Dean'den
Katherine ile konuştuğumuzdan beri gözüme uyku girmemişti.
Zaten uyku düzenimin içine etmiştim bu da tam üstüne denk geldi yani...
Koltukta oturur pozisyona geçip saçlarımı karıştırdım.
Sonrasında elime kumandayı alıp televizyonda gezintiye çıktım.
Bir kovboy filmine denk geldiğimde yüzümde bir gülümseme oluşmuştu.
"Bununla idare edeceğiz artık."
Koltukta kendimi geriye verdiğimde aklıma evde EMF taraması yapmam gerektiği geldi.
Hazır Katherine uyurken bunu yapsam iyi olurdu. Impala'daki EMF araçlarımdan birini almalıyım.
Sessizce kapıya yöneldim ve yandaki komodinden evin anahtarını alıp hızlıca evden çıktım.
Biraz acele etsem iyi olurdu çünkü Katherine her an uyanabilir. Hatta benim gibi uyumamış da olabilir.

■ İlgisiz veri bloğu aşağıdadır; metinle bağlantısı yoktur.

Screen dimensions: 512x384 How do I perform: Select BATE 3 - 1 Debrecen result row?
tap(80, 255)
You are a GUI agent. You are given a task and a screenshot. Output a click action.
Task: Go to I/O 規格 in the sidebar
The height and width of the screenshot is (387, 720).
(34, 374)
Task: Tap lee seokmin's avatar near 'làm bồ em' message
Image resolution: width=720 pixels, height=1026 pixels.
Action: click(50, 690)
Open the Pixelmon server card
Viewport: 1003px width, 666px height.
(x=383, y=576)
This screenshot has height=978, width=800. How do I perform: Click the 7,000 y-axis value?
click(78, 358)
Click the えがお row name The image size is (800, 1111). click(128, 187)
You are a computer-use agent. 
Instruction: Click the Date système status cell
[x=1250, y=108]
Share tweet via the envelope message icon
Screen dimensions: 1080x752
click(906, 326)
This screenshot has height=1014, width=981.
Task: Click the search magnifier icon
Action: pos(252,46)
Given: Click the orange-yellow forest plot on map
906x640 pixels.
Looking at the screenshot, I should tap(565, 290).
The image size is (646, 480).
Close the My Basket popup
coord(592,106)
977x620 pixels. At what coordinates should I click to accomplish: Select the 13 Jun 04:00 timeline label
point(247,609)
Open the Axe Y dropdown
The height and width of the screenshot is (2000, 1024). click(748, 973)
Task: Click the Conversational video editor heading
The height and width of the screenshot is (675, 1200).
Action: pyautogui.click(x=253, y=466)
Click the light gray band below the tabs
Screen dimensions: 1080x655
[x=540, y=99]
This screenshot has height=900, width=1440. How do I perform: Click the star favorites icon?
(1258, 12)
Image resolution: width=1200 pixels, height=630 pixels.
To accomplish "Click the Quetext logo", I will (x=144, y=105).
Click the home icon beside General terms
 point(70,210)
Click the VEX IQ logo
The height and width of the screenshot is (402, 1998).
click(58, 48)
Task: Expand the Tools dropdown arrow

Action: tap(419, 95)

Arabadan hızlıca EMF araçlarından birini aldım ve eve geri döndüm.
Kapıdan içeri girdiğim anda EMF aracının telsiz kısmını çekip uzattım ve makineyi açtım. Salonda birkaç tur attığımda henüz bir sinyal elde edememiştim.
Katherine'in kapısına doğru gittiğimde EMF aracında hareketlenmeler olmaya başlamıştı.
"Yatak odasında fazla zaman geçirdiniz sanırım."
Yavaşça kapının kulbunu aşağıya indirdim. İçeriye kısa bir bakış attığımda Katherine'in uyumakta olduğunu görüp rahatlamıştım.
Tamam... üstü açılmış.
Dean sen direnci yüksek bir insansın. Orada öylece uyuyan bir kıza bakmayacaksın değil mi?
Bu Katherine bile olsa.
Yavaşça onun yanına gidip örtüyü üstüne doğru çektim.
Yani sonuçta bu işte dikkat önemli ve ben dikkatimi toplamak zorundayım.
Zaten eğer düşündüğüm gibiyse birazdan EMF aracı çıldıracak.
Derken dediğim gibi de olmuştu. Göz ucuyla Katherine'e baktığımda uyumaya devam ediyor olduğu gerçeği beni rahatlamıştı.
"Anlaşılan bir hayalet casper olayıyla daha baş başayız. Neyse ki seni yeterince çıldırmadan öbür dünyaya postalayabiliriz."
...
Evden ayrıldıktan sonra doğruca Kai'nin yanına gitmiştim.
"Dün gece yorucu mu geçti?" Dediğimde gülmüştü.
"Dün gece Malia beni çağırdı o yüzden işleri sana yıktım."
Şaşkınca ona baktığımda pislik bir gülümseme takınmıştı.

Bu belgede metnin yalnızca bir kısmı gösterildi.